In the protocol RIDES, I see possibility measuring of
"ATP synthase conductivity, proton motive force parameters through DIRK(ECS)" and "The rate of turnover of the cytochrome b6f complex through DIRKP(700)"
Both based on Dark-interval relaxation kinetic (DIRK).
For estimate ATP synthase we have ECSt mAU, vH+, gH+ parameters in protocol and visualization setting through PhotosyQ-Web.
How kind of parameter directly is responsible for the estimate of turnover of the cytochrome b6f complex?
Hi Andriy and Nataliia!
Yes, this is possible. Some of the RIDES protocols takes two separate P700 traces. One is a DIRK (dark interval relaxation kinetics) using a short dark window during the steady state illumination. During this window, any P700+ (oxidized P700) will be reduced by electrons from b6f, though plastocyanin. The first-order decay constant for the reduction is related to the turnover rate of the b6f complex. There are some caveats to this, as described in one of our ancient papers (Sacksteder and Kramer, 2000, Photosynthesis Research 66, 145-158), but it should give you a pretty reasonable estimate of the rate of b6f turnover, and more importantly the process of "photosynthetic control".
over the next few days, I will work up an example project to demonstrate and let you know where to find it.

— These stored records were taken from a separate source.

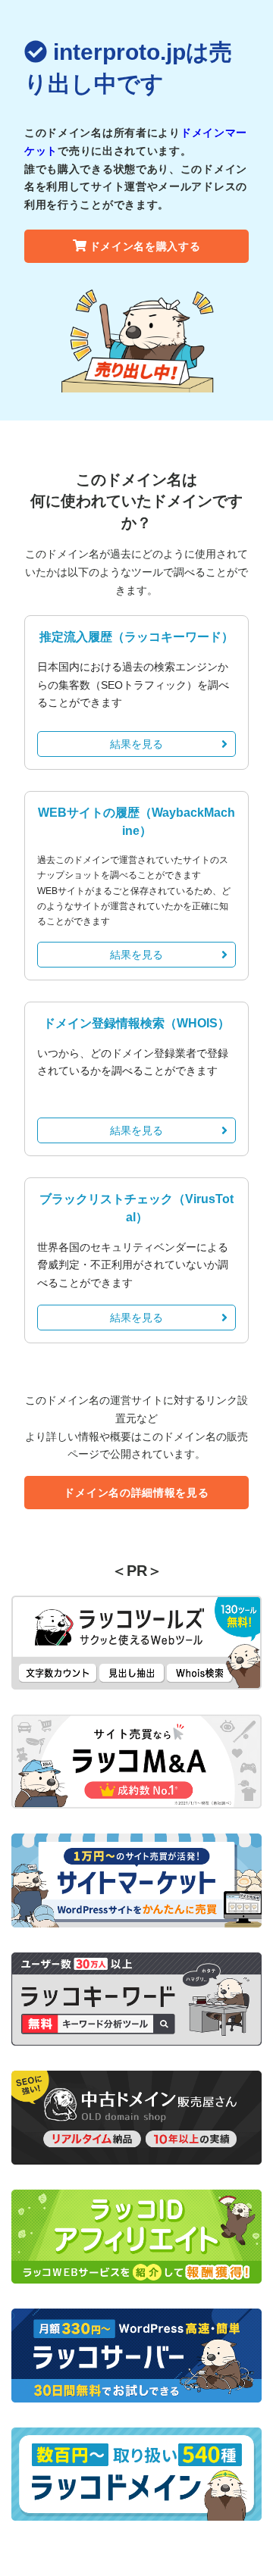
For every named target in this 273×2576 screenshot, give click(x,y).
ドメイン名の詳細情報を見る (136, 1493)
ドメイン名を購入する (145, 246)
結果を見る (136, 744)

One more comment: In principle it should be possible to directly measure cytochrome f using a modified version of the MultispeQ. This would, however, require narrow band (monochromatic) measuring pulses using dichroic bandpass filters. We decided not to use these in the current versions of the MultispeQ because they would add a lot of cost to the device and, for the most part, the information can be obtained using the signals already available on the instrument.
Dave, thank you. I will wait for the example of a project.